住处依山傍海。与山为伴,以海为邻。前行不出二十分钟即是海,看朝暾初上,碧浪熔金;往后走十多分钟即是山,望山衔落日,天地苍茫。不过总的说来,也许我是山民出身的关系,日常生活中去海边的时候不多,但山几乎天天爬。说得夸张些,饭宁可一日不食,山不可一日不爬。不爬山放松一下心情舒展一下思绪,整个人就像要发霉萎缩似的。
但有两个时节我一般不爬山。一是五月槐花飘香之时,一是十月野菊吐艳之际。这是因为,槐花开的时候,总有人上山采槐花。不,若是手采倒也罢了,往往提着大口袋扛着长钩子搭在树上生拉硬扯。“咔嚓”一声,甚至整棵树都拦腰拉断。而后坐在树桩下,双手左右开弓撕扯槐花。那分明是暴力。看着实在让人心疼,让人气愤。有几次我实在忍不住了,斗胆上前劝阻。好的置若罔闻,差的反唇相讥:“你这人是不是有病?”眼不见心不烦,只好不爬山。熬过这几天再说。远远闻得槐花香,却近前不得,那可真叫郁闷。甚至迁怒于槐花:刺槐刺槐,干吗花不长刺?要是长刺,看谁敢拿来做包子馅!
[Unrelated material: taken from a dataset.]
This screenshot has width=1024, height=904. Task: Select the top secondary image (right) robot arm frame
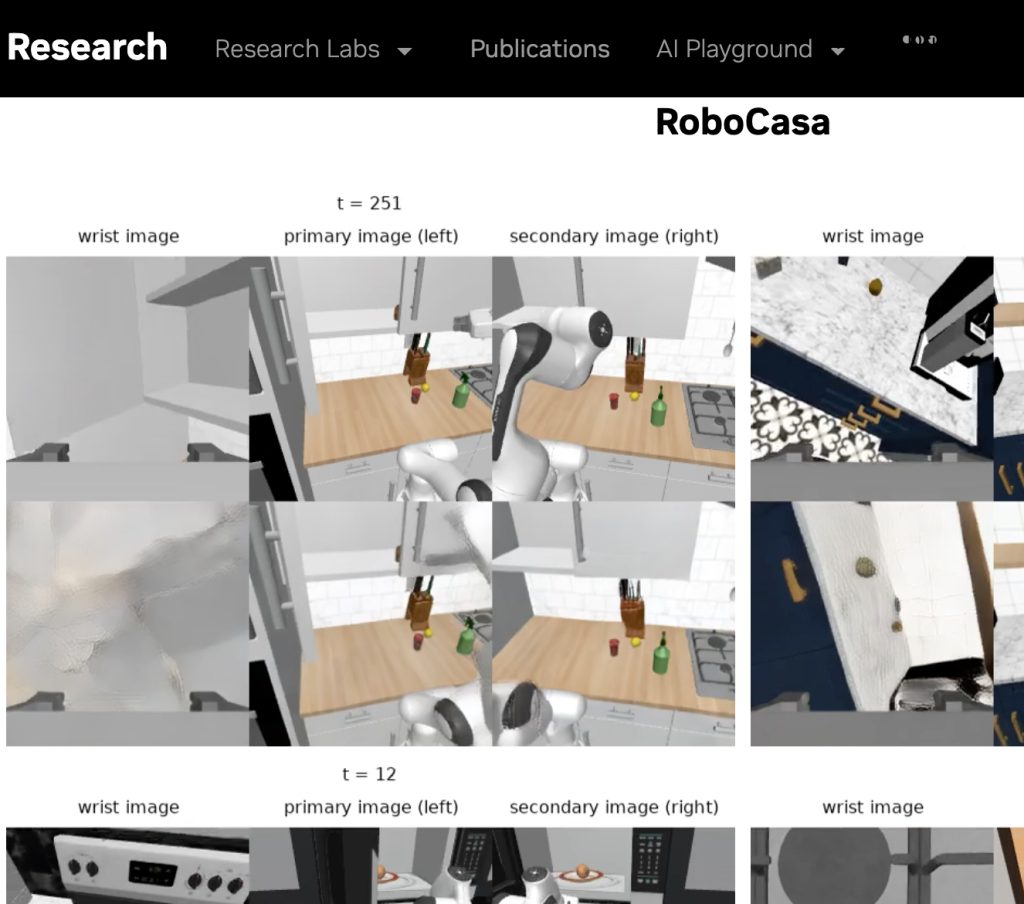point(613,378)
那么十月呢?十月野菊花开了。和槐树花不同,野菊花很低调,在树荫下,在草丛中,在小路旁,静悄悄开了。这一带的野菊花大体有两种,一种比铜钱大,淡蓝色,如白花瓣淡淡染了纯蓝钢笔水,花蕊则嫩黄嫩黄。一片淡蓝,点点嫩黄,清秀,清丽,清纯,简直是“纯爱”的象征。另一种比铜钱小,一色金黄。喜欢横长,一丛丛,一簇簇。在荒草坡哗一下子四下溅开,或在石崖忽一下子金灿灿垂下,生机蓬勃,顾盼生辉,活像“我的野蛮女友”。可惜“天敌”来了,除草机!去年开始来的,磨盘大小,一圈锯齿,旋转如飞,锐不可当。一人手扶长柄,轰隆隆,咔嚓嚓,“地毯式轰炸”一般扫荡过去。逆我者亡,顺我者亦亡。碰草草倒,触花花折,野菊花当然也无由幸免。于是我不再爬山了。俗话说,惹不起,躲得起。
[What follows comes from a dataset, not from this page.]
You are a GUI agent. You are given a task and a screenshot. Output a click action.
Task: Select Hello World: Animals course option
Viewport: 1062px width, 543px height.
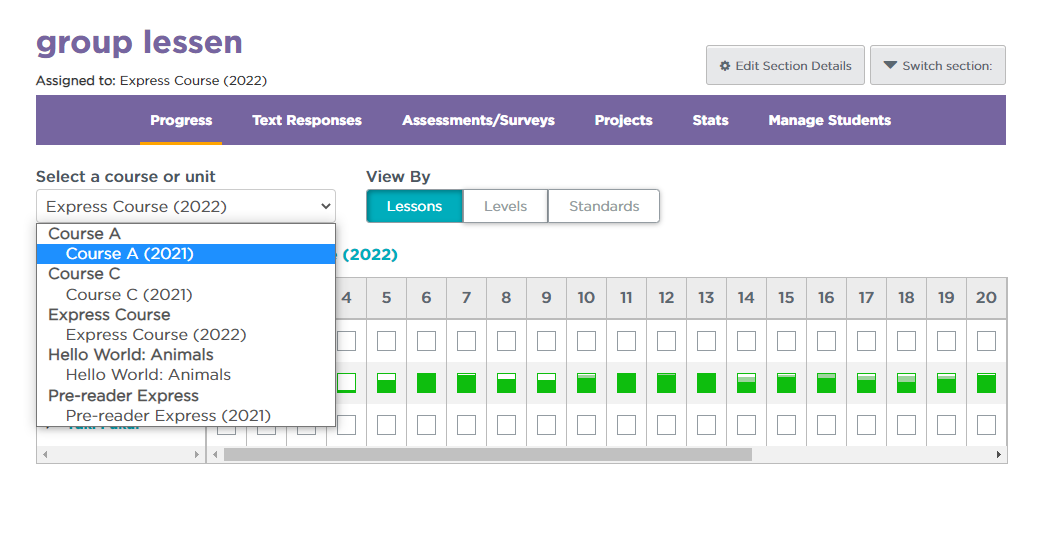(x=148, y=375)
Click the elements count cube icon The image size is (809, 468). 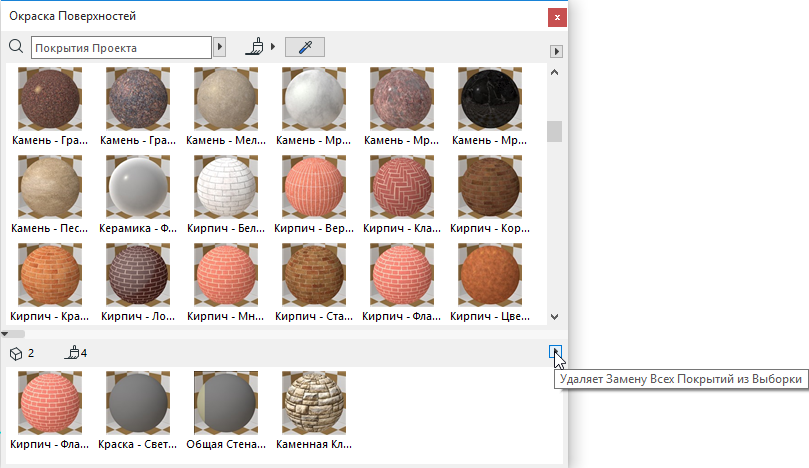[16, 353]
躲了几天后,终究按捺不住。不出所料,日前下山路旁好端端两大片淡蓝色的野菊花,此刻一片狼籍,惨不忍睹,赶紧走过。走到出山口看山小屋跟前时,见四五个除草工正在调试除草机准备进山。我略一迟疑,问他们不除草不行吗?“不行,要防火的。火总是先从草烧起。”我又说那么等花开完再除不可以吗?“不可以,来不及的。整整要除一个月呢。”这时,其中一位五六十岁的面容清瘦的除草工反问我要留什么花,我说野菊花。随即用手指着刚才下来的那面山坡,“就是那片淡蓝色的花。过几天还有金黄色的要开,不能留下吗?等它们开完了再除也好。”他摇摇头道花和草长在一起,很难留花不留草。我只好实话实说:“我是搞文学的,没有花,没有草,树林里光秃秃只有树,哪来的文学?哪里写得出诗歌散文啊?”没想到,这几句话起作用了,这位清瘦的锄草工当即吩咐同伴:“往下把花留着,留给这位写诗写文章。”我连声道谢。的确是由衷感谢,颇有绝处逢生之感。
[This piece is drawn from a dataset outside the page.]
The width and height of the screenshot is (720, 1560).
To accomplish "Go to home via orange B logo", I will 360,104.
对方接着告诉我,他小时候也喜欢文学,看了很多小说,诗歌散文也看,还写过诗。只因家庭成分不好―爷爷算是资本家,父亲解放前在银行当过职员―结果“文革”中不允许自己上高中。这不,一大把年纪了还得早早起来上山除草。不除草干什么呢?什么本事都没有。写诗?说罢叹息一声,清瘦的脸庞明显透出凄苦。我一时语塞,怅怅地看着他扛起除草机,看着他和同伴们转身上山那瘦小的背影。
黄色的野菊花盛开的时候到了。我仍爬山。山上果然有野菊花剩了下来。星星点点,在没了荒草的树林里格外显眼。却不知为什么,没了原先的蓬勃生机,似乎漾出几分凄楚。开得最好的是小半截破旧的砖石墙那里的一丛。墙紧贴山坡,那丛野菊花从墙头荒草中披挂下来。枝条固然下垂,但每一朵花都往上翘,对着阳光齐刷刷抬起脸来。一张张金黄色的小脸,质朴,清癯,楚楚动人。几次我都想折一两枝带回插在书房案头,但每一次都怅然作罢。